A message with the current server time appears.

To use this in a macro:

/script local hour,minute = GetGameTime();DEFAULT_CHAT_FRAME:AddMessage (hour .. ":" .. minute);


More notes:

So for example you log into US Ysera EST at 18:00, and enter Ulduar runing on an instance server that is PST. Suddenly the time returned will be 3 hours behind the time you were getting. Confusing but important :) Please keep this in mind if using this time for anything important functionally, such as diffing times or using as part of functional historical data.
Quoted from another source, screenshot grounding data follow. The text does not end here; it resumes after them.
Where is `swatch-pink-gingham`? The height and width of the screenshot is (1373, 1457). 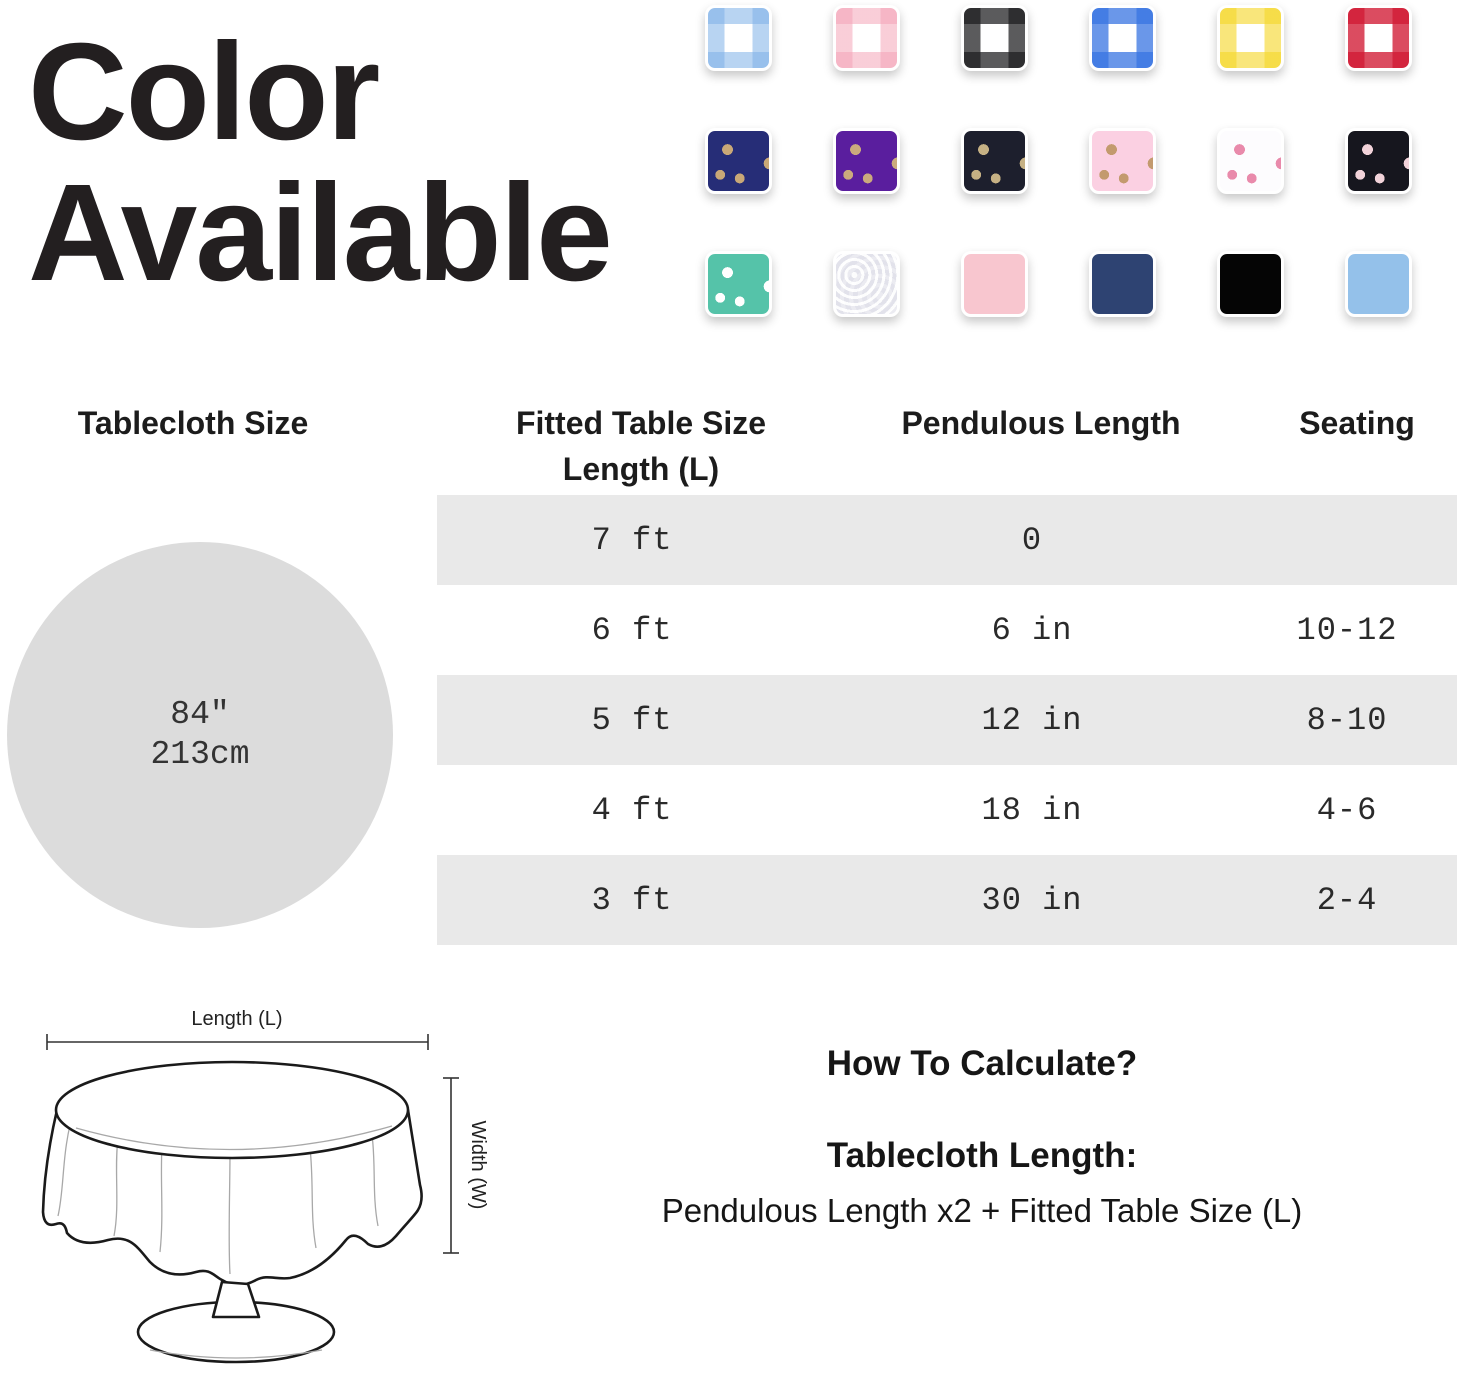
swatch-pink-gingham is located at coordinates (866, 38).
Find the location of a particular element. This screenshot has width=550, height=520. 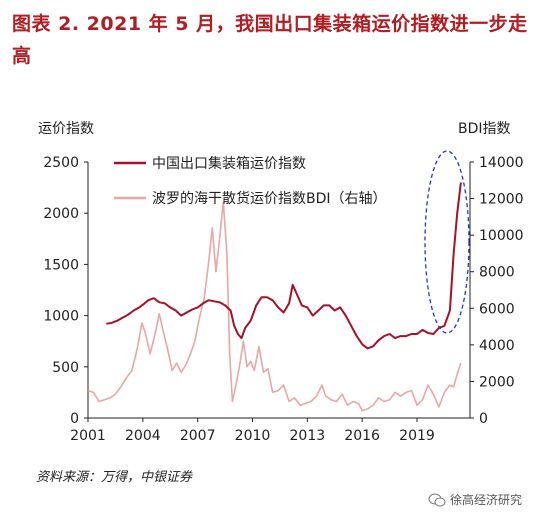

x-tick-label: 2004 is located at coordinates (143, 436).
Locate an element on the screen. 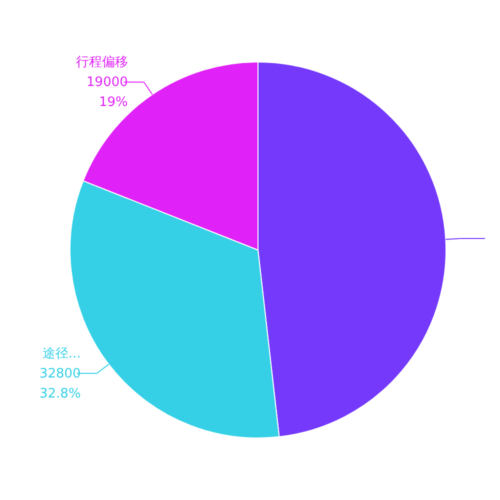  data-label: 19000 19% is located at coordinates (107, 92).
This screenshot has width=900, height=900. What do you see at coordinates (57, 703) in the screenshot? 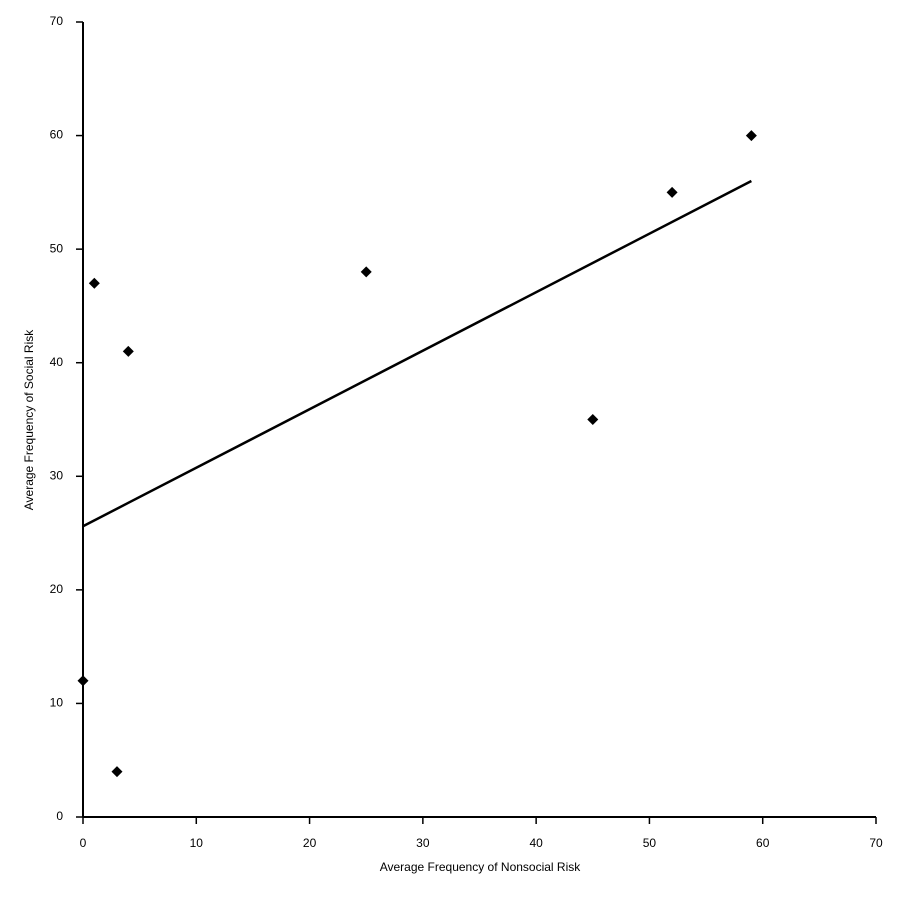
I see `y-tick-label: 10` at bounding box center [57, 703].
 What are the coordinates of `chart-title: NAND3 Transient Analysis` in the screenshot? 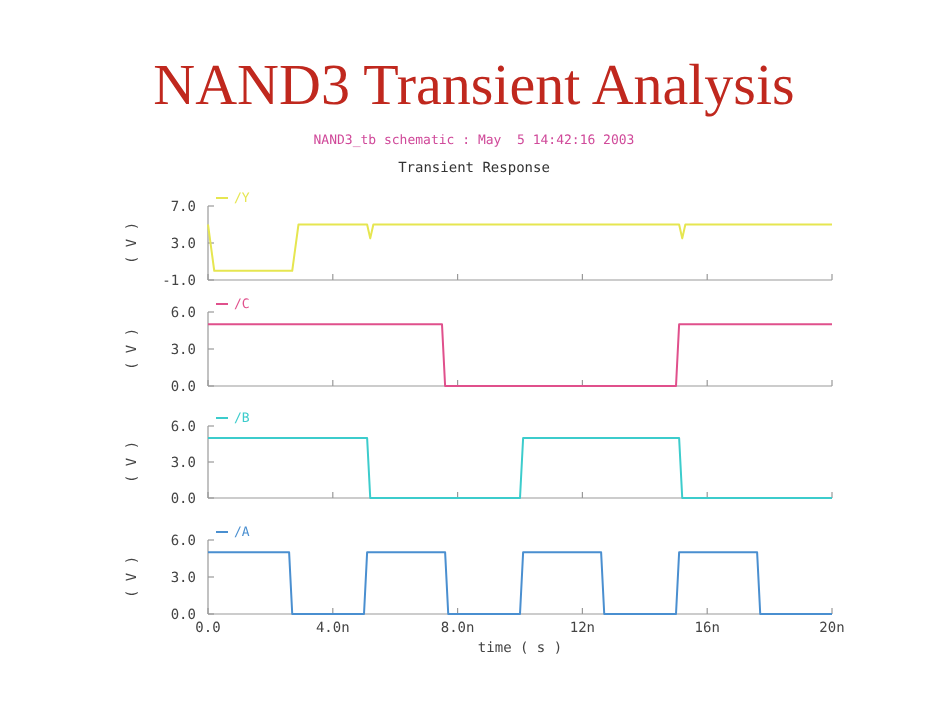 It's located at (474, 86).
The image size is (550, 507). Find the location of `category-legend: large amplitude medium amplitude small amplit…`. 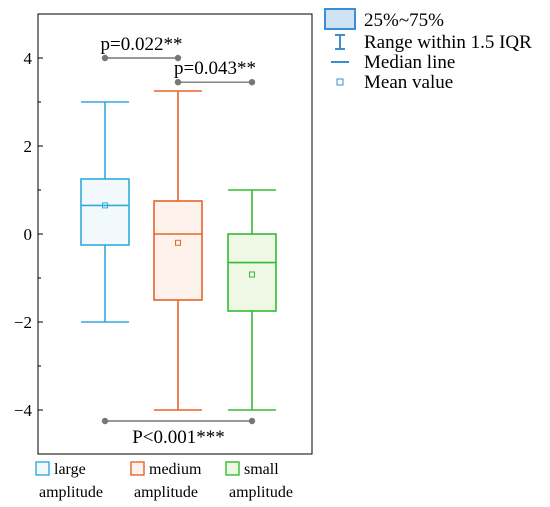

category-legend: large amplitude medium amplitude small amplit… is located at coordinates (164, 481).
Getting consistant times you have two basic choices. Server time is good because all players in a realm will have the same time within more or less a mintue accuracy. Client time is good because you have second precision, but everyones times are different, as not only do people log into realm servers from other timezones, but you also have no idea how correct their local time is, from unset clocks to bad user tiemzone, and lots of variance. The "instance server not same time as login server" problem suddenly makes the server time much less valuable for consistancy. Two reasons, even if the server is in the same timezone as the login server, you might have variance between the two server like 5-10 mintues, though not typicaly the case. Using local time for most apps where a univeral time isnt important is the way to go.

The third option is to mix the two and run a timer correction update event in the background, where you get a base time difference between local and server time as to correct local time to server time, and base the seconds purely off of local time. The update event basically corrects the base difference over time to keep it acruate with server time. The base correction update is necessary because users computers can drift dramatically depending on the computer, and because users can choose to change their timezone or clock at any time. Also doing time diffs and adds is not as simple as it sounds; its a bit contrived to get it right. With the newer problem (the reason for the note) you will need to basically shut off the base correction when a player enters an instance and save the difference value to your saved vars, in case the player restarts or logs into an instance instead of the realm world server. This leaves the problem of a user installing the addon and loging on to an instance server first rather than the realm world server (and people who raid know that can really happen a lot, ala "oh let me go enable or install that addon i need, brb"). In this case you will need to seed the base with the difference of the instance server just once and then follow the rule of shutting it off in an instance, where it will natuarally be corrected within a minute or so of entering realm world server.

This is alot of trouble. All blizz cound do to fix this would be to make a hole where to continue to get server time from the realm server for addons, and probably not happy thing to change.